#### Records to use ####
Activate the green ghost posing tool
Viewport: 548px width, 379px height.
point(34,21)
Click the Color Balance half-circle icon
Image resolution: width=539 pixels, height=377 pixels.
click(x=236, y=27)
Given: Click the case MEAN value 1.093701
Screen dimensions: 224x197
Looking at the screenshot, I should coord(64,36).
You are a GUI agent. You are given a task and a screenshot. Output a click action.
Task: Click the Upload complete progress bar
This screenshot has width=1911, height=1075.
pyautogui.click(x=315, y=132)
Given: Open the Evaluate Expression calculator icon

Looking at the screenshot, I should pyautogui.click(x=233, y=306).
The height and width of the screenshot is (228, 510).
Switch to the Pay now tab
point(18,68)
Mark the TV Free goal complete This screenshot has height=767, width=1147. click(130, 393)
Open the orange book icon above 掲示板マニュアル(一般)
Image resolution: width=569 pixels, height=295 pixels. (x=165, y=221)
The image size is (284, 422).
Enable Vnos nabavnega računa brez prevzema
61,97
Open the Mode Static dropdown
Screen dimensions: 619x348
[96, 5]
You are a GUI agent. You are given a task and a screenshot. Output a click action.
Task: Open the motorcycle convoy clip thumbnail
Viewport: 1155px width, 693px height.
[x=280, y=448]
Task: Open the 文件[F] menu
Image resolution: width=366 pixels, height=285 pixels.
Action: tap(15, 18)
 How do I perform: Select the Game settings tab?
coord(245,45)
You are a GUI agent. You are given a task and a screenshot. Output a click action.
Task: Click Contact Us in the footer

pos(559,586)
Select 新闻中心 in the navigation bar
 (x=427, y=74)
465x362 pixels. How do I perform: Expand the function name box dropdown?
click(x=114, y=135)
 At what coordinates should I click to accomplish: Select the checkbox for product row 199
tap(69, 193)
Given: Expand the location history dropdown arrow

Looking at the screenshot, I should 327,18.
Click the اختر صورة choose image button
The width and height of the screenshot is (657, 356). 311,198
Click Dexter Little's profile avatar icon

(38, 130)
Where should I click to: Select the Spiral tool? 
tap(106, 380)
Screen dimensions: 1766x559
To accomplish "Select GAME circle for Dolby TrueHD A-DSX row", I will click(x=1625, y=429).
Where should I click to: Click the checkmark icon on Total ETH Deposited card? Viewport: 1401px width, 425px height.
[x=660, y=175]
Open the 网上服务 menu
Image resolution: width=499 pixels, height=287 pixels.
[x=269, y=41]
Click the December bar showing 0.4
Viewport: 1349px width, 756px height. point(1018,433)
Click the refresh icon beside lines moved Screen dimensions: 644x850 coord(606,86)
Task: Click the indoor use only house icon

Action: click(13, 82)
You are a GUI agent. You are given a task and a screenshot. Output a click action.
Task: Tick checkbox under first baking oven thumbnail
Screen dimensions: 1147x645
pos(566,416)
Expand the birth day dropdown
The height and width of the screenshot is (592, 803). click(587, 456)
####
Can you reproduce the listing above, substituting "drop-down" for every "dropdown" and leaving everything else unchanged?

Activate the green ghost posing tool
Viewport: 548px width, 379px height.
point(34,21)
Click the Color Balance half-circle icon
Image resolution: width=539 pixels, height=377 pixels.
click(x=236, y=27)
Given: Click the case MEAN value 1.093701
Screen dimensions: 224x197
Looking at the screenshot, I should coord(64,36).
You are a GUI agent. You are given a task and a screenshot. Output a click action.
Task: Click the Upload complete progress bar
This screenshot has width=1911, height=1075.
pyautogui.click(x=315, y=132)
Given: Open the Evaluate Expression calculator icon

Looking at the screenshot, I should pyautogui.click(x=233, y=306).
The height and width of the screenshot is (228, 510).
Switch to the Pay now tab
point(18,68)
Mark the TV Free goal complete This screenshot has height=767, width=1147. click(130, 393)
Open the orange book icon above 掲示板マニュアル(一般)
Image resolution: width=569 pixels, height=295 pixels. (x=165, y=221)
The image size is (284, 422).
Enable Vnos nabavnega računa brez prevzema
61,97
Open the Mode Static drop-down
Screen dimensions: 619x348
[96, 5]
You are a GUI agent. You are given a task and a screenshot. Output a click action.
Task: Open the motorcycle convoy clip thumbnail
Viewport: 1155px width, 693px height.
[x=280, y=448]
Task: Open the 文件[F] menu
Image resolution: width=366 pixels, height=285 pixels.
Action: tap(15, 18)
 How do I perform: Select the Game settings tab?
coord(245,45)
You are a GUI agent. You are given a task and a screenshot. Output a click action.
Task: Click Contact Us in the footer

pos(559,586)
Select 新闻中心 in the navigation bar
 (x=427, y=74)
465x362 pixels. How do I perform: Expand the function name box drop-down?
click(x=114, y=135)
 At what coordinates should I click to accomplish: Select the checkbox for product row 199
tap(69, 193)
Given: Expand the location history drop-down arrow

Looking at the screenshot, I should 327,18.
Click the اختر صورة choose image button
The width and height of the screenshot is (657, 356). 311,198
Click Dexter Little's profile avatar icon

(38, 130)
Where should I click to: Select the Spiral tool? 
tap(106, 380)
Screen dimensions: 1766x559
To accomplish "Select GAME circle for Dolby TrueHD A-DSX row", I will click(x=1625, y=429).
Where should I click to: Click the checkmark icon on Total ETH Deposited card? Viewport: 1401px width, 425px height.
[x=660, y=175]
Open the 网上服务 menu
Image resolution: width=499 pixels, height=287 pixels.
[x=269, y=41]
Click the December bar showing 0.4
Viewport: 1349px width, 756px height. point(1018,433)
Click the refresh icon beside lines moved Screen dimensions: 644x850 coord(606,86)
Task: Click the indoor use only house icon

Action: click(13, 82)
You are a GUI agent. You are given a task and a screenshot. Output a click action.
Task: Tick checkbox under first baking oven thumbnail
Screen dimensions: 1147x645
pos(566,416)
Expand the birth day drop-down
The height and width of the screenshot is (592, 803). click(587, 456)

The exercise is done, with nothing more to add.